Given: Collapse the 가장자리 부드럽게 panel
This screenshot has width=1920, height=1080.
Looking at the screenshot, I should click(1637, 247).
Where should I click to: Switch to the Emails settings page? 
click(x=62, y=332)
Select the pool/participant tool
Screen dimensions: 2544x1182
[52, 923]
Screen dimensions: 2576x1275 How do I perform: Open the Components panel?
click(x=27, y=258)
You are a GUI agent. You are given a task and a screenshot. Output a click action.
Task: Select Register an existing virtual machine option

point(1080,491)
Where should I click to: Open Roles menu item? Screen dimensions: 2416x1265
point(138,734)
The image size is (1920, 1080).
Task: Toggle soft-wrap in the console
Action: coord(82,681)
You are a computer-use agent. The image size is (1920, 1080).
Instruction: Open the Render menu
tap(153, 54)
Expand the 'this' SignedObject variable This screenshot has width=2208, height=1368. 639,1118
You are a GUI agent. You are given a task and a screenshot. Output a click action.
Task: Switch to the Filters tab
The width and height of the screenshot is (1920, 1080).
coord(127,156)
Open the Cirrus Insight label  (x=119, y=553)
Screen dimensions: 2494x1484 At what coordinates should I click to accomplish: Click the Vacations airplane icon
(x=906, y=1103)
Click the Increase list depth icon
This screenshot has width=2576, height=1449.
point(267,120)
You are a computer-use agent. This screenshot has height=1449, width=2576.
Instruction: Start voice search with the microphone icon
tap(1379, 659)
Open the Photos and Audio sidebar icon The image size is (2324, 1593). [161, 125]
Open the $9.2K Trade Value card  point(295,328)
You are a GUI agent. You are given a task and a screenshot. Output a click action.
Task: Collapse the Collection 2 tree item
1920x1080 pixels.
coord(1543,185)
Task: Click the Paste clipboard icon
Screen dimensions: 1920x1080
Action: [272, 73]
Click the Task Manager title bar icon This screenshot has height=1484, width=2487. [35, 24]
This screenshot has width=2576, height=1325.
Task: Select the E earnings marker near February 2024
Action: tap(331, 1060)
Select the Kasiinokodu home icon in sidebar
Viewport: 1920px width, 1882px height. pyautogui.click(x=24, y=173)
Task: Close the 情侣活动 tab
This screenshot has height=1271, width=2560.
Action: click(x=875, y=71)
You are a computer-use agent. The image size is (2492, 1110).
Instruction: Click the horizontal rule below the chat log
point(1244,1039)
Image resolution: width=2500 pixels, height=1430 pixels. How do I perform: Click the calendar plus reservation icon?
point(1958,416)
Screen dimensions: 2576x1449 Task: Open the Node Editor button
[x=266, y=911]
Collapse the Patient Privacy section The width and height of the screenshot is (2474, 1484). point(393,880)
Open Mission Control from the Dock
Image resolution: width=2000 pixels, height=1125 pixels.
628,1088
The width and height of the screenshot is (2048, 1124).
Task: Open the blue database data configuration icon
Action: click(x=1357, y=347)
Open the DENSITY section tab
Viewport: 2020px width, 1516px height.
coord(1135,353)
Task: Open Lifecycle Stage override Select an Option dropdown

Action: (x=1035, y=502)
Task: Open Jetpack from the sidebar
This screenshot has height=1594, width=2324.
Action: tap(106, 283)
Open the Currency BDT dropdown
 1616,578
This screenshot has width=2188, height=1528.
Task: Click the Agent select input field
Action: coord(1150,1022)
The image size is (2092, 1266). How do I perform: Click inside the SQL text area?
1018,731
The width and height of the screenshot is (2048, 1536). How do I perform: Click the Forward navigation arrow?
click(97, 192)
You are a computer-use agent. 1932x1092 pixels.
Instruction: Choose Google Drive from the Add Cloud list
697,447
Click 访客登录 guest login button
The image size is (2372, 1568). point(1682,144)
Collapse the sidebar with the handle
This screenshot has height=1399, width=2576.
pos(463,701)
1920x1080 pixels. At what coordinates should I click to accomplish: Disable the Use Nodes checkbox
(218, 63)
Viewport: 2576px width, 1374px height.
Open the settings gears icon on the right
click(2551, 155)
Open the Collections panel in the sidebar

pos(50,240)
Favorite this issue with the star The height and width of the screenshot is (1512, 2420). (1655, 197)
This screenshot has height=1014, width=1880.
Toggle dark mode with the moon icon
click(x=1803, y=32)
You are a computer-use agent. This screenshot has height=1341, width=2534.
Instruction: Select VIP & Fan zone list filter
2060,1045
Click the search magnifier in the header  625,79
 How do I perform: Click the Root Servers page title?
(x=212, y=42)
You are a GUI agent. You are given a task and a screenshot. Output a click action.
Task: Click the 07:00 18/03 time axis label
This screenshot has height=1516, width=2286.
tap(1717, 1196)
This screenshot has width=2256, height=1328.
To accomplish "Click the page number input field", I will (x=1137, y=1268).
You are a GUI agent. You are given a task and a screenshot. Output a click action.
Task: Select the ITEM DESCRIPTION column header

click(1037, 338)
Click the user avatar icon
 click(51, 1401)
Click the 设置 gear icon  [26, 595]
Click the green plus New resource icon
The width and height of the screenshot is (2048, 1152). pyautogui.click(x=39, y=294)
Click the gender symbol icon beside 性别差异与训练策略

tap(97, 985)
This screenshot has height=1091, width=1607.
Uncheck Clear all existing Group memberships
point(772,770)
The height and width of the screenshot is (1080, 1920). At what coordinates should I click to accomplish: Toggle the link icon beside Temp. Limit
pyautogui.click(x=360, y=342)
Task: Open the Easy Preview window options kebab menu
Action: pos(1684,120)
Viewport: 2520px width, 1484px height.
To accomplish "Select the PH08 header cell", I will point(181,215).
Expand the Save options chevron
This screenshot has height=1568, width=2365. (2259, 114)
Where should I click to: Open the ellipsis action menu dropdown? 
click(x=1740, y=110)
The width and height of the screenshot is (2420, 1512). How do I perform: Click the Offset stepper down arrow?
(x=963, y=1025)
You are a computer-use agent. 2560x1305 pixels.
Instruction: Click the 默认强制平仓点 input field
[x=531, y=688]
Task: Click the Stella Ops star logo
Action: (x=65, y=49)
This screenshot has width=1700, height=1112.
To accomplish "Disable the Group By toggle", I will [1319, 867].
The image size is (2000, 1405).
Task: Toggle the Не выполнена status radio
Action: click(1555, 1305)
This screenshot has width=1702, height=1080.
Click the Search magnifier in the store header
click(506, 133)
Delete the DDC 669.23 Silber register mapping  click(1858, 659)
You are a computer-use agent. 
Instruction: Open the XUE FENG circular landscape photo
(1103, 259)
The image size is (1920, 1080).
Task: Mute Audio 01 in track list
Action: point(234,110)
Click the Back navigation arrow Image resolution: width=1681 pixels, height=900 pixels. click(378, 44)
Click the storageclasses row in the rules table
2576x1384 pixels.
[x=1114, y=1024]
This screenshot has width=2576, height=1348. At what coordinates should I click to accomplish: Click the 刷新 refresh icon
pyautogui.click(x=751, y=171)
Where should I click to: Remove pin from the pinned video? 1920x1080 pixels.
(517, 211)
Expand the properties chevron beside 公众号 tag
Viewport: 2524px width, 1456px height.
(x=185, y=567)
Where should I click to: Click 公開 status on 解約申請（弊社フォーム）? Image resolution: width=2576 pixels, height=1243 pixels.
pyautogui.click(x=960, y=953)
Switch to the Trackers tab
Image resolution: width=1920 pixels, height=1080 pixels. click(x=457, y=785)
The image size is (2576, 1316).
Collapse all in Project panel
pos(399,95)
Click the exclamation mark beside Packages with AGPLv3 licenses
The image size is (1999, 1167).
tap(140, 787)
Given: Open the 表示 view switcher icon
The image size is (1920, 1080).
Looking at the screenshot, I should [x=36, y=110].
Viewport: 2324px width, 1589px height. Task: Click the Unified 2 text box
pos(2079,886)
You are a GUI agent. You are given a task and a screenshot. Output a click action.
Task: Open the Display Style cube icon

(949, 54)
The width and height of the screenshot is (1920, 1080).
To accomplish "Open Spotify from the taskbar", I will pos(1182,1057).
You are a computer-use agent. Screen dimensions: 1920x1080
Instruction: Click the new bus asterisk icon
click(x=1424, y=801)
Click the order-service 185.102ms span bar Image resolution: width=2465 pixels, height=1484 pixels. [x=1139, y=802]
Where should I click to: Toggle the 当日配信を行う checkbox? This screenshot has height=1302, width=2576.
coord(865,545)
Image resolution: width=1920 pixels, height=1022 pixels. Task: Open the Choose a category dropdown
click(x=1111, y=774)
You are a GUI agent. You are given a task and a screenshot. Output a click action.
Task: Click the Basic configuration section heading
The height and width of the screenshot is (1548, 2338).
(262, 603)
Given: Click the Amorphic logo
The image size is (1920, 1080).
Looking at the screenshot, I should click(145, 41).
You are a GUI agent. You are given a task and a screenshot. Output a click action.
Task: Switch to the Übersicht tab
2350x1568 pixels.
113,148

* [DIRECTIONS]:
What number of lines in the data contain the word "label"? Give the number and nothing else.

* [OUTPUT]:
2